Background: The long-chain polyunsaturated fatty acid (LC-PUFA) status of infants with untreated biliary atresia (BA) is known to be poor and is correlated to the severity of the liver disease. Liver transplantation (LT) markedly increases survival of patients with BA but the extent to which this reverses poor LC-PUFA status is not known.
Methods: To explore this question, the erythrocyte (red blood cell, RBC) phospholipid content of eight infants with BA who underwent LT was determined 2 months after an initial portoenterostomy, immediately before LT, and 6 and 12 months after LT. Before LT, all infants were fed a protein hydrolysate formula containing medium-chain triglycerides and essential fatty acids. Afterward, they were fed a normal diet for age. The RBC phospholipid content at each time point was compared with that of 28 age-matched control infants.

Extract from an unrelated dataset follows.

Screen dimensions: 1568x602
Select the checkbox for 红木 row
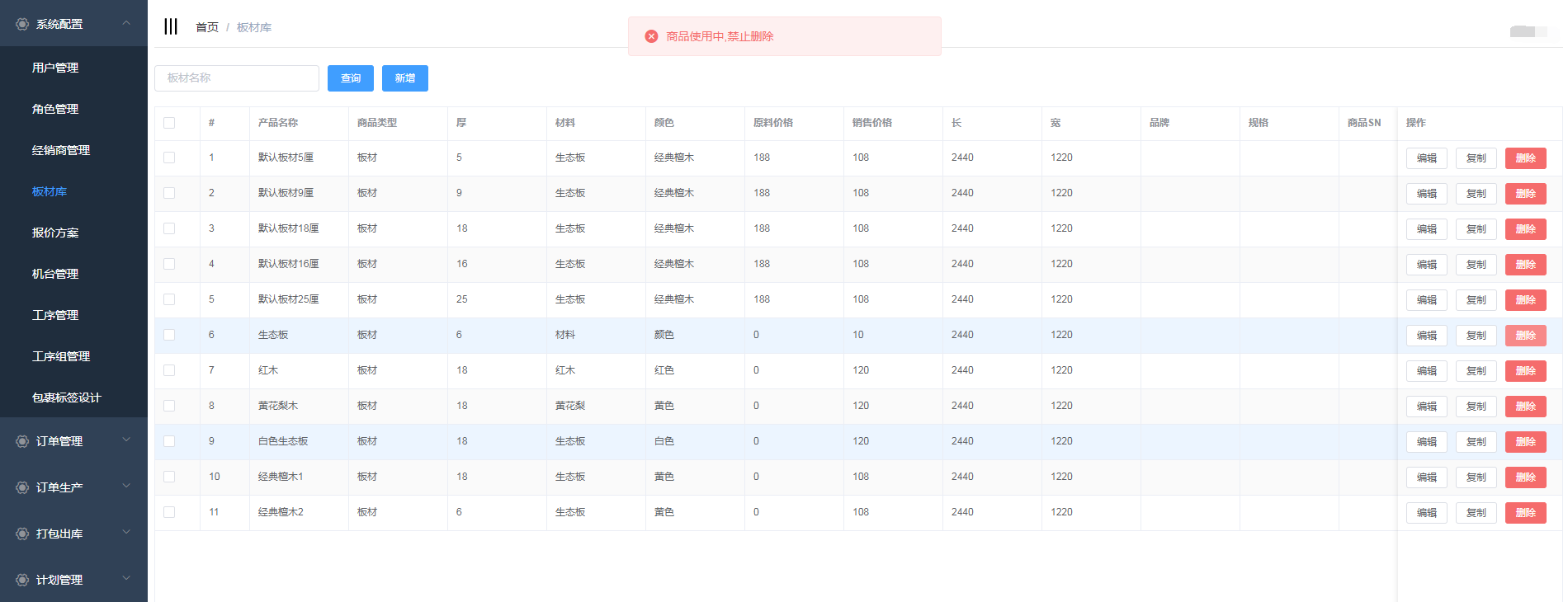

Results: Just before LT, median RBC phospholipid content of C20:4n-6, C20:5n-3, and C22:6n-3 was 25%, 48%, and 30% lower, respectively, than that observed in age-matched control infants. After LT, the RBC phospholipid content of most fatty acids reached normal values by 6 months. However, that of C20:4n-6 and C22:6n-3 contents remained 5% and 15% lower, respectively, than in normal control infants. Twelve months after LT, C20:4n-6 content remained lower than in normal children, but that of C22:6n-3 did not differ. The ratio of C20:3n-6/C20:4n-6, a reflection of delta-5 desaturase activity, was abnormal compared with normal children before LT (0.17 vs. 0.10, P < 0.009) but normalized by 6 months after LT (0.11 vs. 0.10, not significant).
Conclusions: These data show that the abnormal LC-PUFA status of children with BA improves after LT but is not entirely reversed within a year after surgery. They suggest that the abnormal status before LT may be secondary, in part, to low delta-5 desaturase activity. The extent to which a different pre- and/or post-LT diet can prevent PUFA deficiency and/or hasten recovery of PUFA status remains to be determined.